The interest groups and ideas in play in Delaware are narrow; those in Congress are wide. Here I analyze three key public choice issues in making corporate law, each emanating from that one initial core public choice observation, that the interest groups in play in Delaware are narrower than those in play in Congress. First, interest groups powerful enough to dominate lawmaking on the state level forgo a winner-take-all strategy because losers in state lawmaking can appeal to the federal authorities and either ally with new interest groups or appeal to ideas not in play in Delaware. Second, the major state-level players usually want to confine federal authority in making corporate law, because a local deal cuts in fewer players; a federal deal splits the pie with others. Third, we can delineate the space in which the states have room to maneuver and where they risk federal action.
To delineate that space, I show that it's when Delaware acts first—as it often can because the federal agenda is large and the Delaware agenda is small—that it gains most of its discretion vis-à-vis the federal authorities.
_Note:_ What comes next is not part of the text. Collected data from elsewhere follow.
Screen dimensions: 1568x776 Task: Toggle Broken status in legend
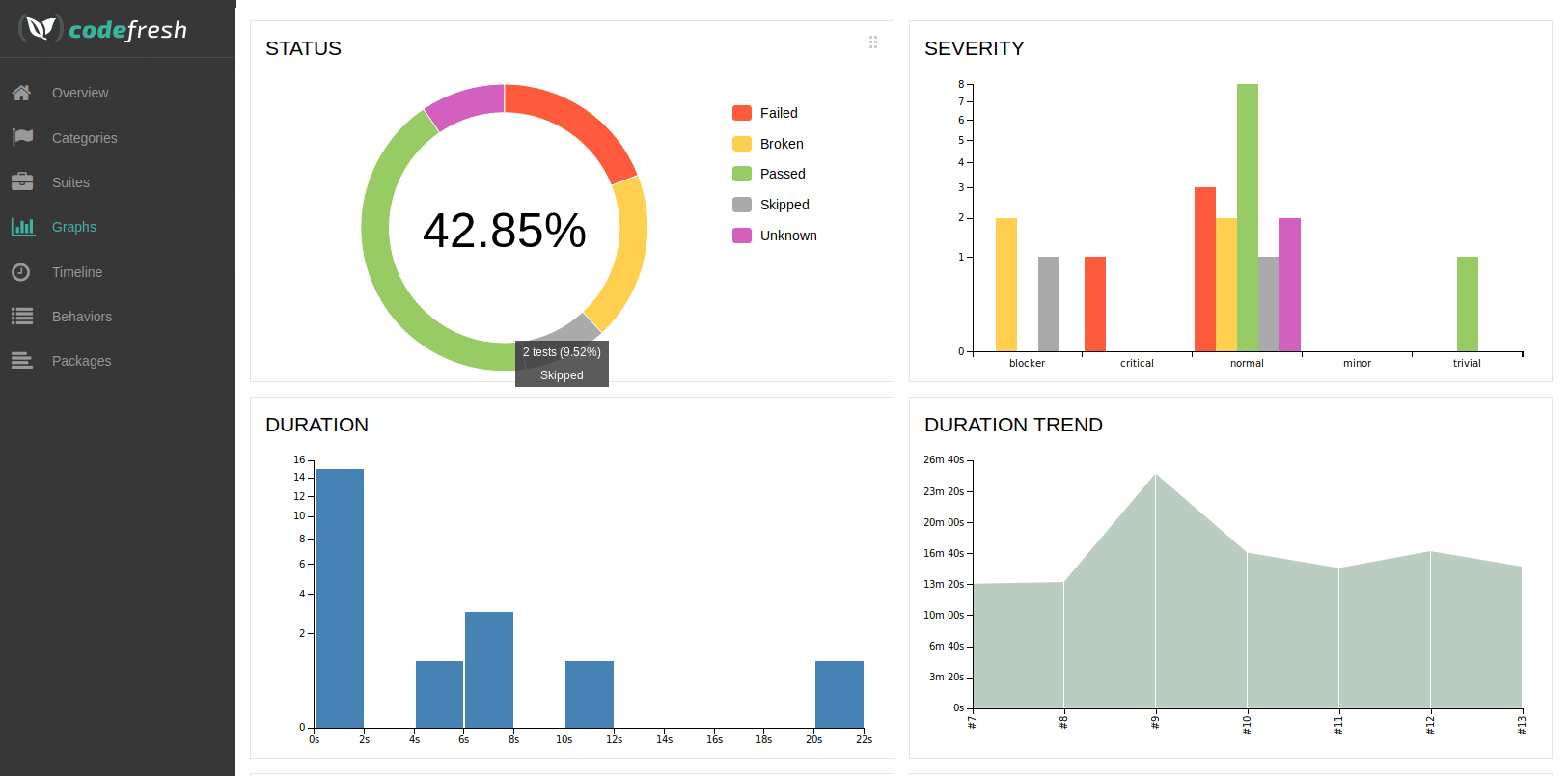pyautogui.click(x=781, y=144)
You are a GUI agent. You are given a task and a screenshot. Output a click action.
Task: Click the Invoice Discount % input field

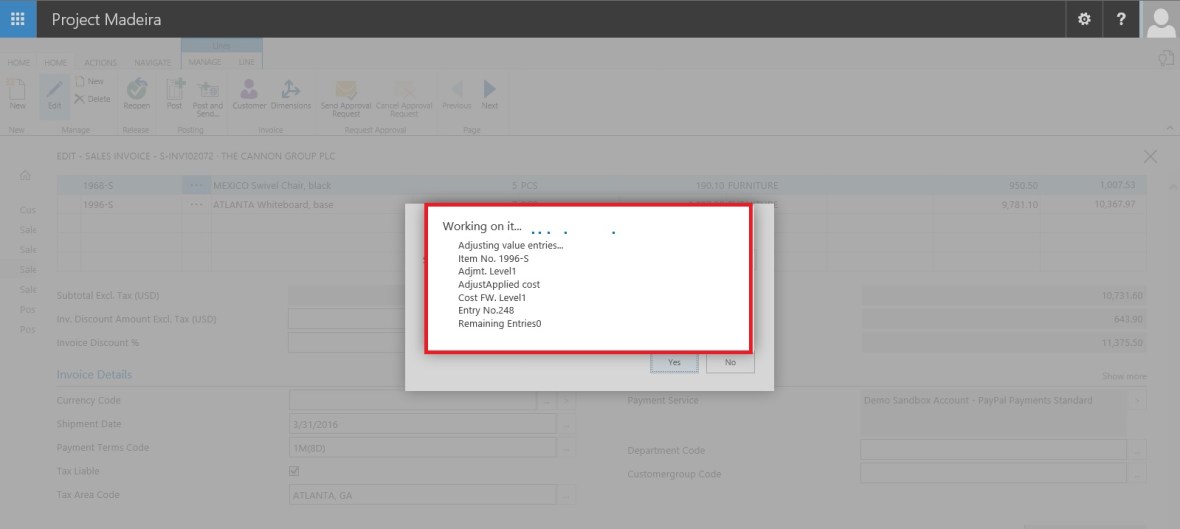(410, 343)
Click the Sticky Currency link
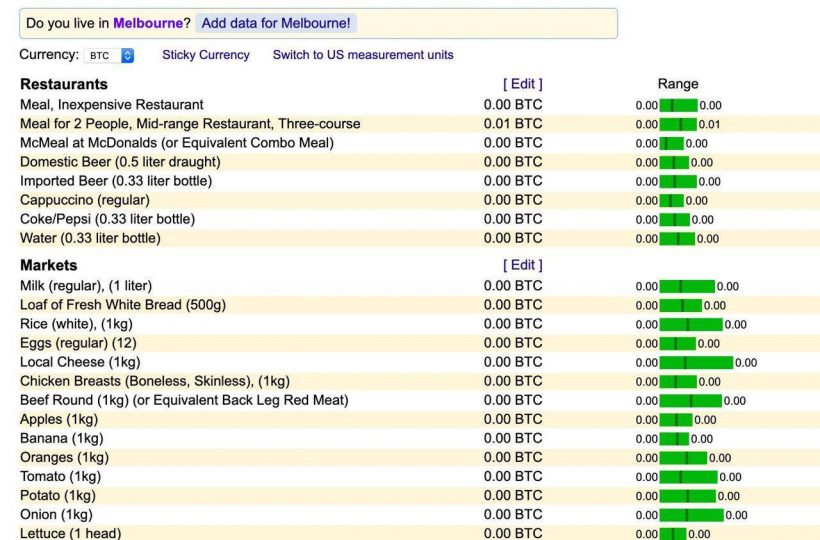Screen dimensions: 820x540 [206, 55]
When it moves first, especially when its two main players-managers and investors agree on what to do, then those two players largely determine American corporate law's initial content. Federal authorities might then change the state-made result, and players and ideologies absent in Delaware but big in Washington influence the federal result. But by then, the original Delaware players have acquiesced in their compromise and resist federal action. Doctrines that limit the federal effort—corporate law's principle that states should govern corporate internal affairs, for example—are public-regarding justifications for deferring to interests that prevail on the state level. But when Delaware cannot act first—either because media saliency puts the matter on the federal agenda or because its primary players cannot agree—then Delaware loses its dominance.
I then link this public choice analysis to major currents in the political science literature. The relationship between Delaware and Congress can be analogized to that between federal agencies and Congress. Federal agencies have discretion and first-mover advantages, but their independence even when wide is confined: their discretion ends when they provoke Congress. So it is with Delaware.
The interstate race has been overrated as the primary structural determinant of American corporate law. Without understanding the federal-state relationship in making corporate law—and above all the public choice content of that relationship—one cannot understand core characteristics of American corporate law. And to begin to understand that federal-state relationship, we must grapple with the public choice issues of the differing interest groups and ideas in play in Delaware and in Congress.